Mmm... *ponders* It's odd. I'm now a Vice Captain in a tickling guild- yet I never tickle anyone and no one asks about it. I always veer away from any tickling threads and scowl at them.

It's so weird- I'm in a guild- dedicated to tickling... I love tickling, and yet here I am hating it. It's so confusing. *sighs* I have no idea why I'm like this way. I see people jus go at it on the guild, or they tell me about their tickle rp's that are going on non-stop in PM's... I envy them I guess...

At the same time however, I never initiate any tickling at all. Why? Why am I so odd like this? i just don't understand it. Maybe it's because I'd feel like I was cheating on Sasha (or that if I did it, then she'd use that as an excuse if other people tortured her online/offline-which I don't like the idea of at all). Maybe it's cuz I secretly hate tickling (which doesn't make any more sense since, well, I get turned on by it and seek out new material every other day). Maybe I'm trying to impress girls online by showing them that I actually want friendships instead of making them my tickle sluts like so many tickle-loving men/boys always do...

I have no idea really. I'm just the oddball in the tickling society. And the more I think about it- the more it really hurts. I don't know what is going on with me. Everyone is friends with everyone else- they torture each other, play around, have fun all the time. I'm sure pretty much 95% of their talking is jus tickling, where the guys or girls just use the other to suite their tickling needs... But they at least interact a lot more than I ever do.

I don't understand why I'm so different. I really wish I could fix this so I could actually fit in. Maybe I think that such actions are too whorish or playerish or sluttish... I mean- all ya really do is see each other to touch or be touched... Ugh... That's absolutely disgusting. Yet here I am in a guild where just about if not everyone but me is like that.

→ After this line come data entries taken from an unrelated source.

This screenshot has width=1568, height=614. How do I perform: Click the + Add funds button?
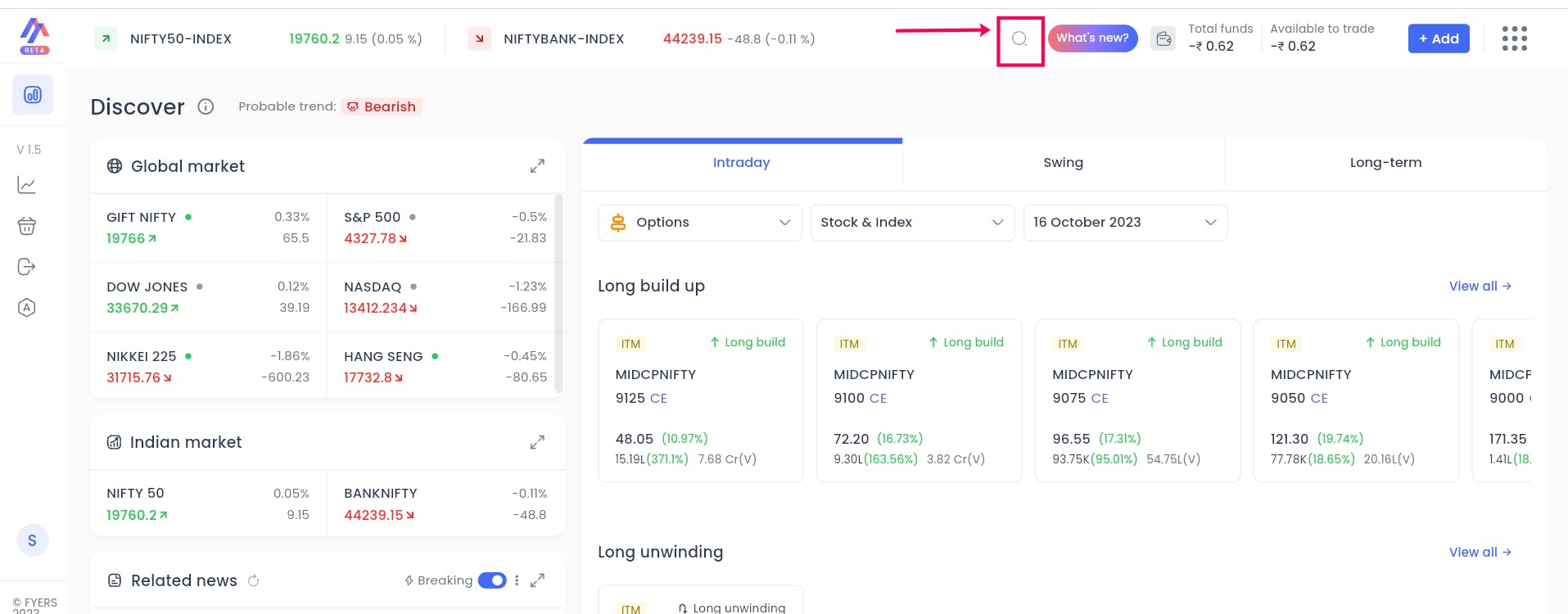tap(1439, 38)
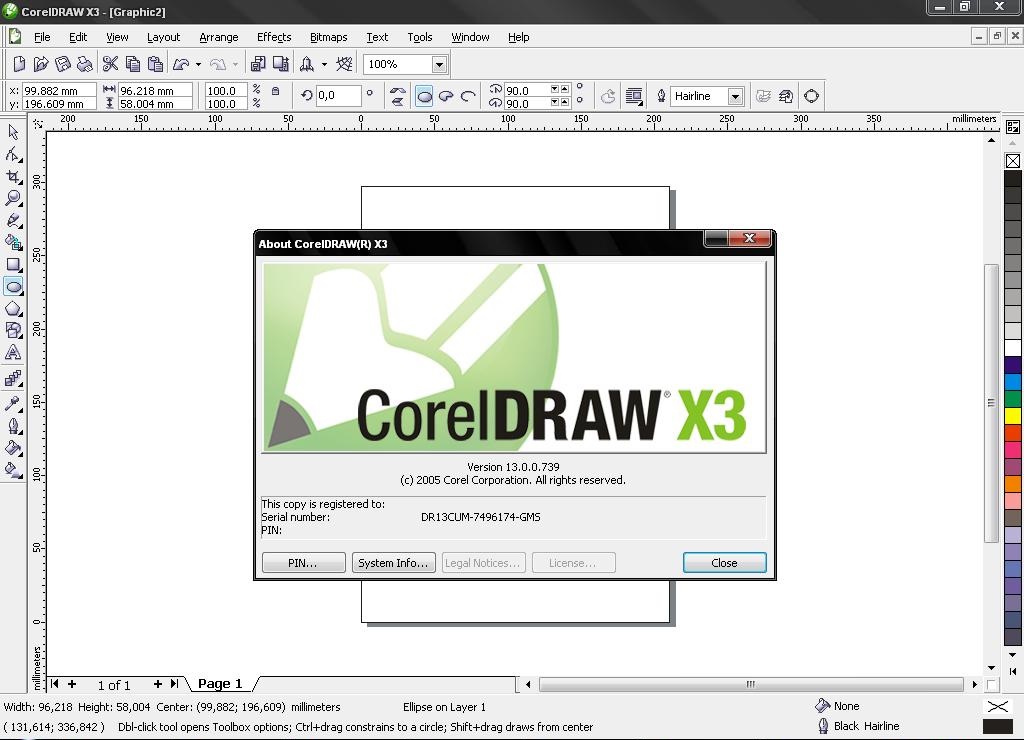Click the Print icon in toolbar
This screenshot has width=1030, height=740.
pos(85,64)
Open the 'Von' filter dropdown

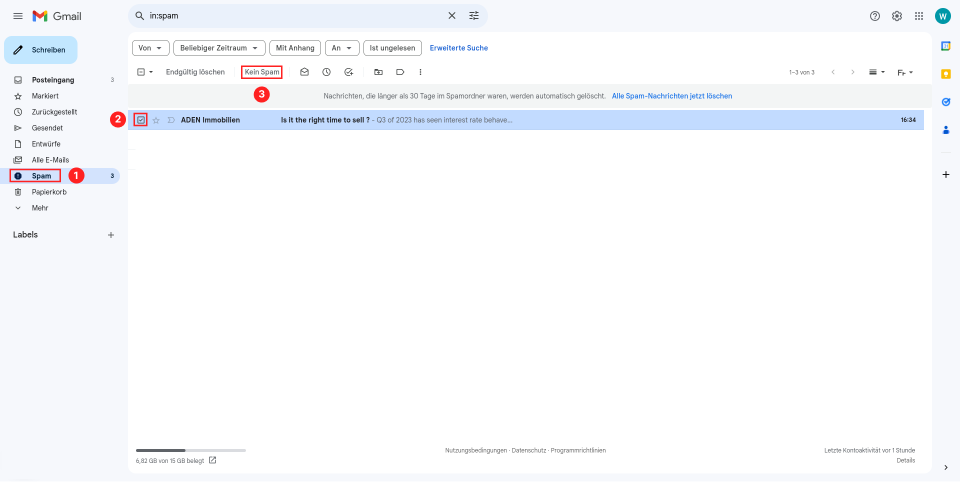point(150,47)
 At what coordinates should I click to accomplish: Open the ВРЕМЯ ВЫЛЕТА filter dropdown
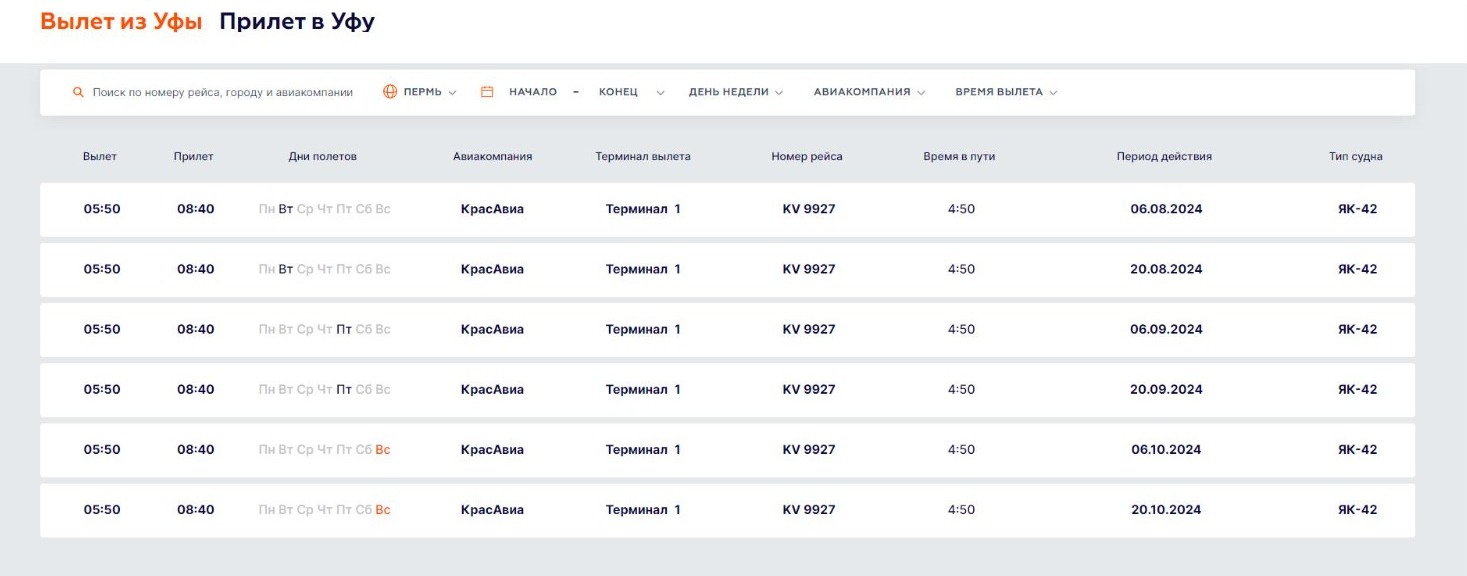pos(1003,91)
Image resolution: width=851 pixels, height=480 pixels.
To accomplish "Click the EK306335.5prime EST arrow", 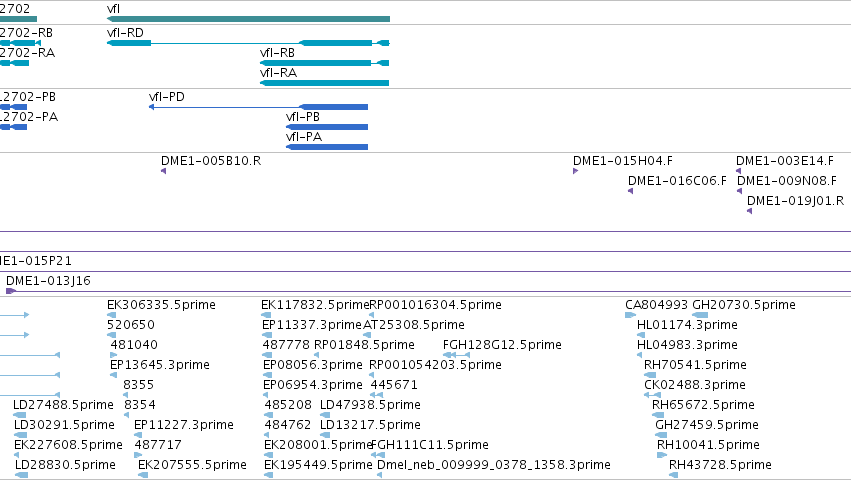I will (112, 315).
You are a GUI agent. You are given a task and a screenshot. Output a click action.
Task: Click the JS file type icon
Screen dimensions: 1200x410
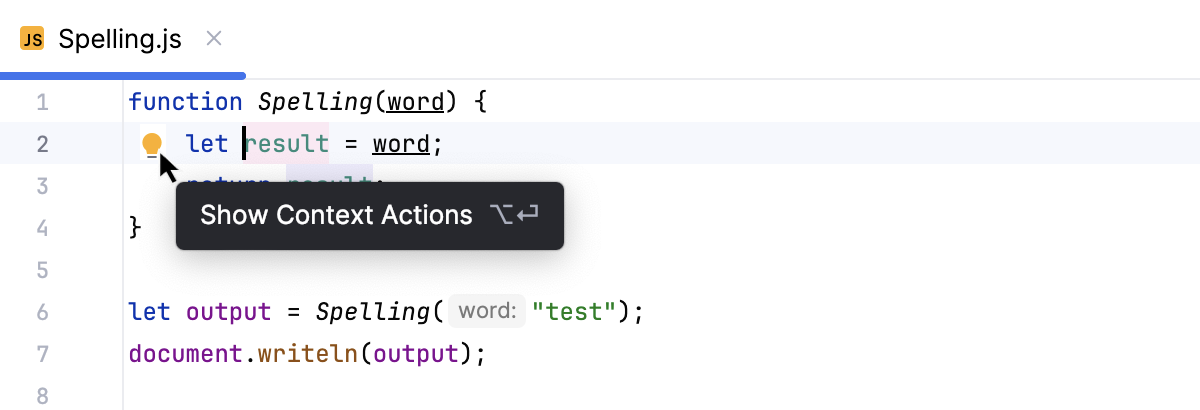[x=32, y=40]
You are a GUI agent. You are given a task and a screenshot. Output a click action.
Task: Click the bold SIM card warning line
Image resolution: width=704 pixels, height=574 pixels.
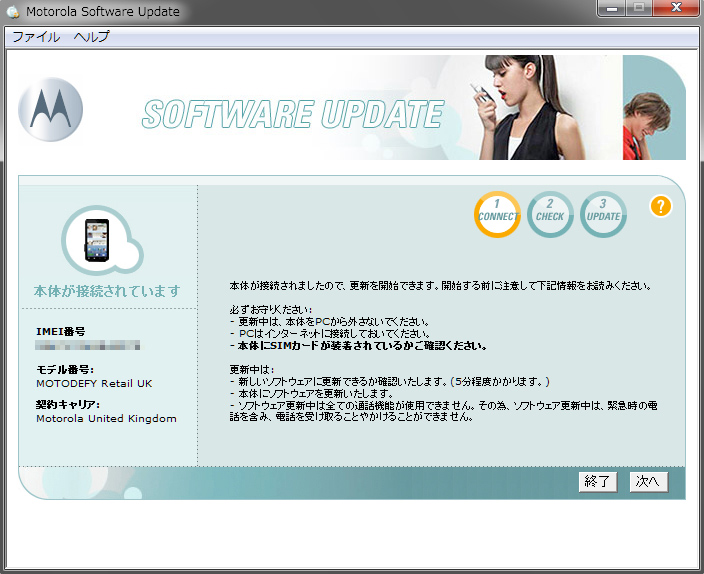click(x=358, y=346)
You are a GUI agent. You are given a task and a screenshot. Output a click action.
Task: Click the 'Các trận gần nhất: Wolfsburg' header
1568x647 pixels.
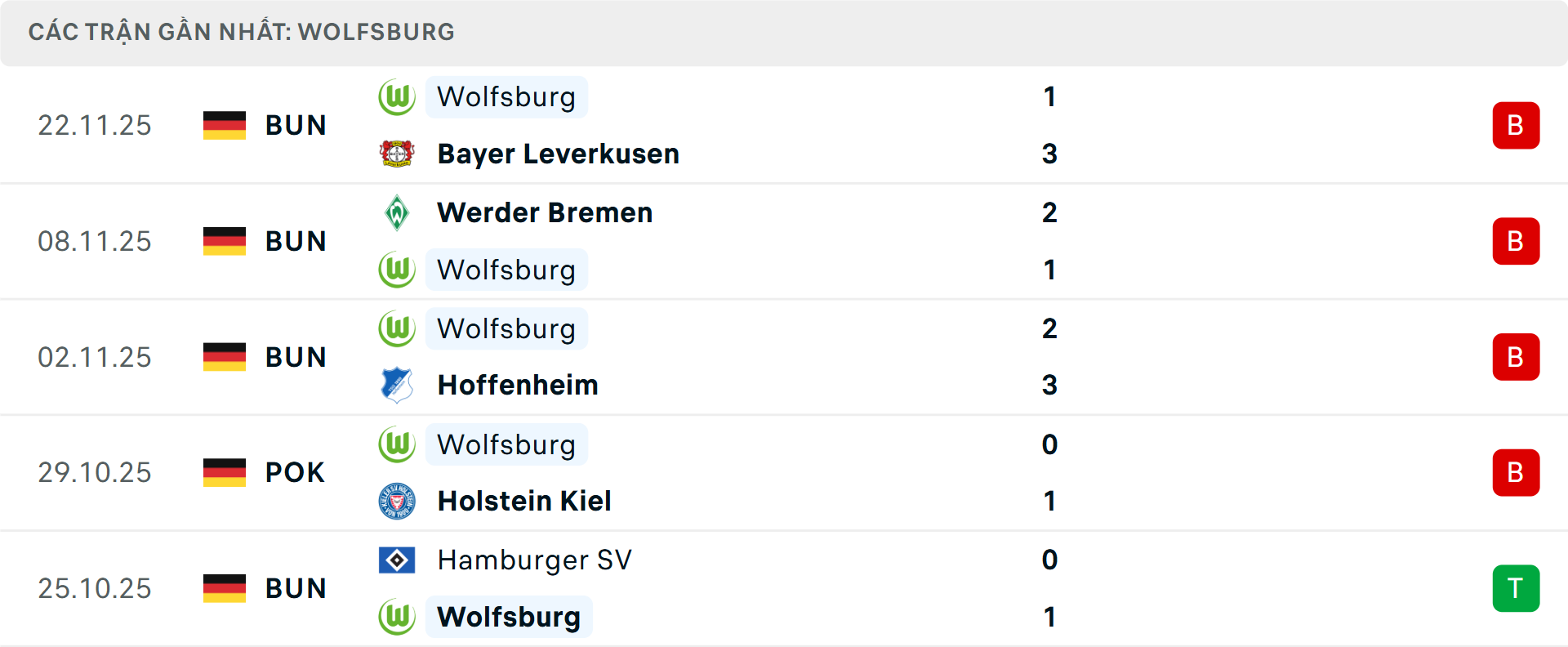[x=242, y=32]
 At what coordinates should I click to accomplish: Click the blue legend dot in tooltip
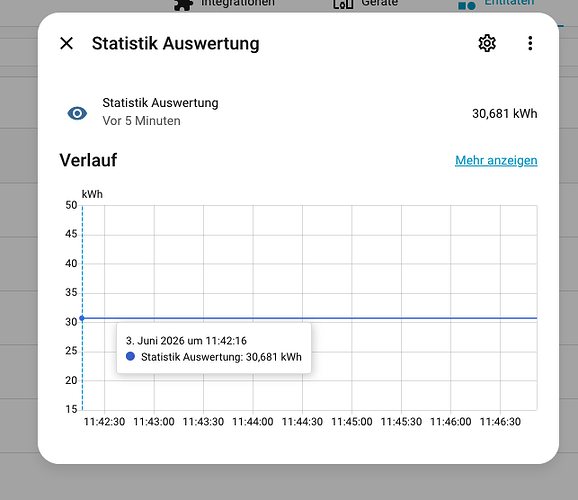point(130,356)
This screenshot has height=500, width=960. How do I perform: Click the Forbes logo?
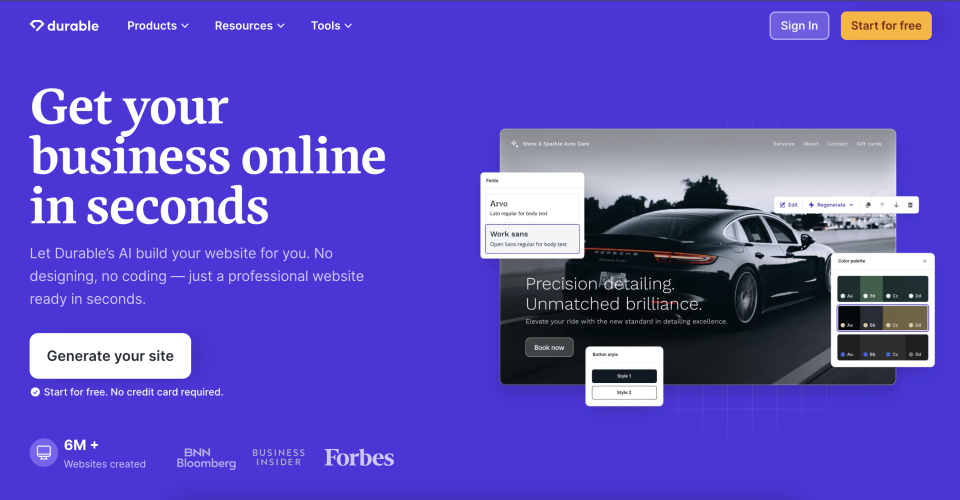[359, 457]
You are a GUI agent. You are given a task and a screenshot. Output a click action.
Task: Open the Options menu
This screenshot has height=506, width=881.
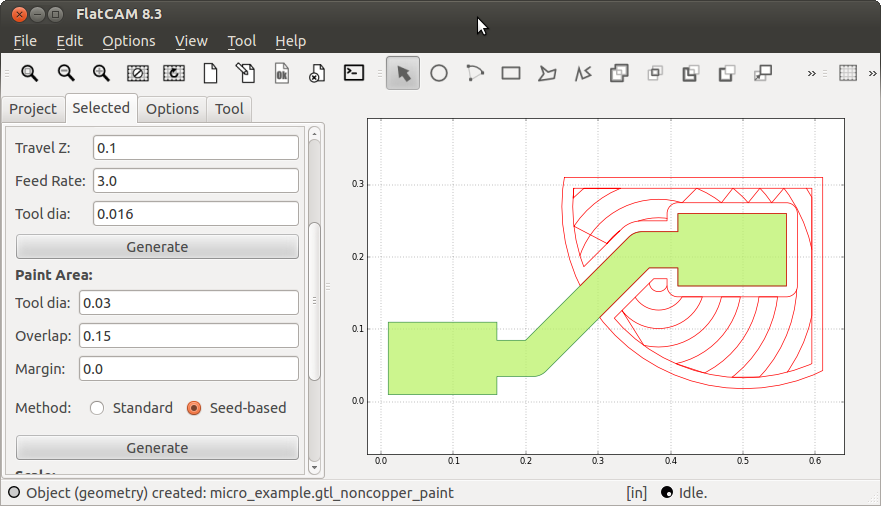129,41
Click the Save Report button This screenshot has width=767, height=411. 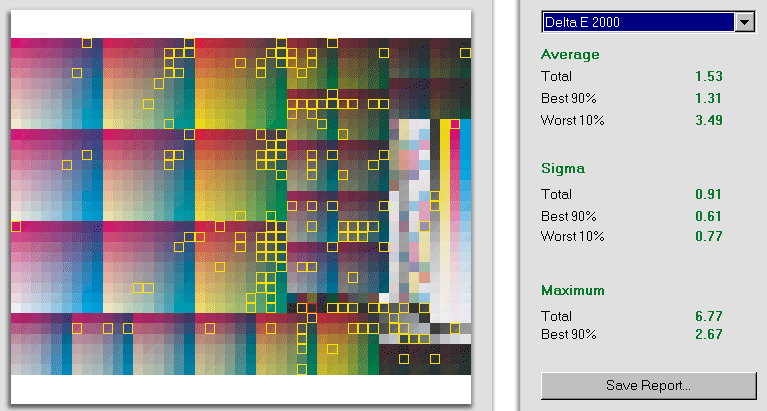click(648, 385)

*rubs my forehead* I don't know... I guess I'll sleep on it- Heh, as far as I know, the only one who really reads these diary things is Danielle (she's also the only one who ever posts... I don't get that though- often times I see my journals have been read 4+ times. Who are these other people?). Oh well... Tomorrow is another day to ponder my oddities. I'm an oddity in an odd society- never thought such a thing could be possible. stare sad





User Comments: [2]
Seductive Shark
Community Member





Tue Aug 07, 2007 @ 10:16pm


So you don't want me to read them anymore? Just don't worry about what everyone else does. Only worry about you and your Girl. Personally I worry about all of my friends but I learned that some people don't even like that either. o3o SO I guess I'll stop reading... ;3;


Quixar_the_Halfbreed
Community Member





Thu Aug 09, 2007 @ 07:18am


Thats not what I meant. I meant that I see over 4 people viewing my journal, yet you're the only one who ever posts. So I'm curious who these other people are.